Da haben wir's also: „Rote Gesinnung und schwarze Zahlen müssen sich nicht ausschließen“, tönt der Pseudoreferent von Kultursenatorin Martiny und hebt zur Preisverleihung des Senats an die auftretende Kleinkünstlergruppe an. Ein Teil ihres Programms ist gedroschener bis feingemahlener Phrasenmist; für den Rest hätten sie den Preis, der so unecht ist wie der Referent, sogar verdient.
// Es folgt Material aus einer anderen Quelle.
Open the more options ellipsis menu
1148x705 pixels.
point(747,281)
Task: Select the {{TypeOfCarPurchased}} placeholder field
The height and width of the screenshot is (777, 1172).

Unter dem Motto „Der Volvo im Schafspelz“ agieren eine Frau, zwei Männer und zwei Musiker, die gute Musik zum bösen Spiel machen. Über den Anfang, bei dem sie in guter Mackie -Messer-Manier das Lied von den „Linkspiraten“ zum gehißten rot-grünen Totenkopf singen, dürfen wir uns nur kurz freuen: Es folgt zunächst eine langatmig gehaltene Rede über alles oder nichts, über Roger Whittaker und die Tiefflugquotierung. Weil es eben reingehört ins Kabarett, wird der tumbe suggestive Politiker-Redestil zu lang ausgedehnt, und es bleibt fraglich, wohin es führt, wenn „in Amerika immer der Dollar fällt, aber bei der CDU nie der Groschen“. Obwohl sie im Laufe des Abends oft genug beweisen, daß sie sich diese dummen Sprüche sparen könnten, gehen die drei immer wieder auf die Jagd nach eintagsfliegenden Lachern.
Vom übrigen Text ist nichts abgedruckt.